The other claim, that there is no room in the Port Authority terminal for Bolt and LimoLiner, is also questionable. Why do Red and Tan, Academy and Suburban load all their buses in the terminal, when most of them leave frequently for short runs? Why is New Jersey Transit, a government-owned provider of short-haul services, the biggest carrier in the terminal?
Imagine if New Jersey Transit shifted just half of their bus pickups to the street. First of all, I’ve been told that there are more jobs in East Midtown than near the Port Authority. Some of the buses could pick people up and drop them off closer to their jobs. Second, the buses could provide transfers to other trains beside the Seventh and Eighth Avenue, Broadway and 41st Street lines. That would all take a load off the E, 7 and Shuttle trains.
Moving some local NJ Transit buses to the street would free up space in the terminal. I’ve heard that the tight schedules are a source of delays, so just having more wiggle room would improve reliability on the remaining routes. This would still leave room to bring in some long distance services off the street. If it turns out we still need room for long distance services, we can move more NJ Transit buses to the street, as well as some of the shorter, more frequent runs by private carriers.
Some people might complain that the buses would just get stuck in Midtown traffic. This is why it is essential to give them, and the jitney vans, full access to the dedicated bus lanes on 34th, 42nd and 57th Streets, and to make those lanes real busways instead of the half-assed arrangement we’ve had since the DOT botched the process on 34th Street.
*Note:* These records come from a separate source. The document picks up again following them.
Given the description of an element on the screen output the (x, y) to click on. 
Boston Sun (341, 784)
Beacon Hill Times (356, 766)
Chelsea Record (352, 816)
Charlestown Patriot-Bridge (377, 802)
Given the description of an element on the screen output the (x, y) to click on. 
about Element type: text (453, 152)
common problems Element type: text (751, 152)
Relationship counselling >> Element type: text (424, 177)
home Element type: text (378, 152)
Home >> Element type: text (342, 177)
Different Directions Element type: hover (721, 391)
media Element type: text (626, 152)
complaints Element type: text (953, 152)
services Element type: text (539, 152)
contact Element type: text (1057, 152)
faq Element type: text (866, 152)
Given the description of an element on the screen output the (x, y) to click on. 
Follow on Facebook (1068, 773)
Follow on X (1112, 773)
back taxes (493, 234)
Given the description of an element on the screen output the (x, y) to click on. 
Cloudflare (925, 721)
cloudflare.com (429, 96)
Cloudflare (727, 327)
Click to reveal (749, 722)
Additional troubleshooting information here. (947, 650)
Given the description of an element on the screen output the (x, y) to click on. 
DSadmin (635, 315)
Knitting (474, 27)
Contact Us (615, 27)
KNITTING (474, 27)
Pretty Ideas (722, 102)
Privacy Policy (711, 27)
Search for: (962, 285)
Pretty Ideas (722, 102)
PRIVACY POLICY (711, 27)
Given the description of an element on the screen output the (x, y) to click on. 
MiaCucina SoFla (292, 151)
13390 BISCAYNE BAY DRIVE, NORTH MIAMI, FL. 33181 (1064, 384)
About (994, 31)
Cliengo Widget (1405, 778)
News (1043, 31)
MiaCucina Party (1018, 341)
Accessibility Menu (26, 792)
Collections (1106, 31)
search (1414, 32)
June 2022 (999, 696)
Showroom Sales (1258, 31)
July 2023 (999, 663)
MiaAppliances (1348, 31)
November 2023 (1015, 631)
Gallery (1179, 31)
It would also help to make them true through-running routes, going through the Midtown Tunnel or over the Queensboro Bridge.
You may have heard that the Port Authority board has declared its bus terminal to be at the end of its life, and said that it wants to use eminent domain to acquire a new property somewhere west of the current terminal, build a new terminal there at a cost of billions of dollars, and sell the current terminal to developers. The main thing wrong with this is that it would be horrible for subway transfers.
It’s bad enough to have a terminal where only the east end touches Eighth Avenue, meaning that some passengers have to walk more than two avenue blocks to get to their trains. The Port Authority Board wants to add at least another full avenue block. From what I’ve heard, most of these people have chauffeurs and all of them have free parking, and they’re baby boomers who equate driving with success, so none of them ever make this transfer.
Stephen Smith has argued that any amount in the billions should be spent building enough train tunnels under the Hudson to accommodate all the bus passengers, so that bus transfers can be made in New Jersey, and the terminal can be torn down and not replaced.
I agree with Stephen’s vision as the ultimate goal, but in the medium term there will be short trips that are best made by bus through the Lincoln Tunnel, and those trips should have access to our streets for pickup and dropoff. There will also be long distance bus trips that will be more convenient if they connect to the subway than to a commuter train, and we should have a terminal for them in Manhattan.
The good news is that a terminal serving a few long-distance routes can be much smaller than the current one. It could fit on the site of the South Wing of the current terminal, and probably doesn’t need as many levels - or the parking garage. If that wing really needs to be rebuilt, some of the buses could be relocated temporarily to the lower level of the North Wing - or the Farley Post Office.
The bottom line is that we don’t need a huge bus terminal if we have trains. If we want to spend billions improving our transit system, rail is a much more efficient, sustainable and wise place to spend it.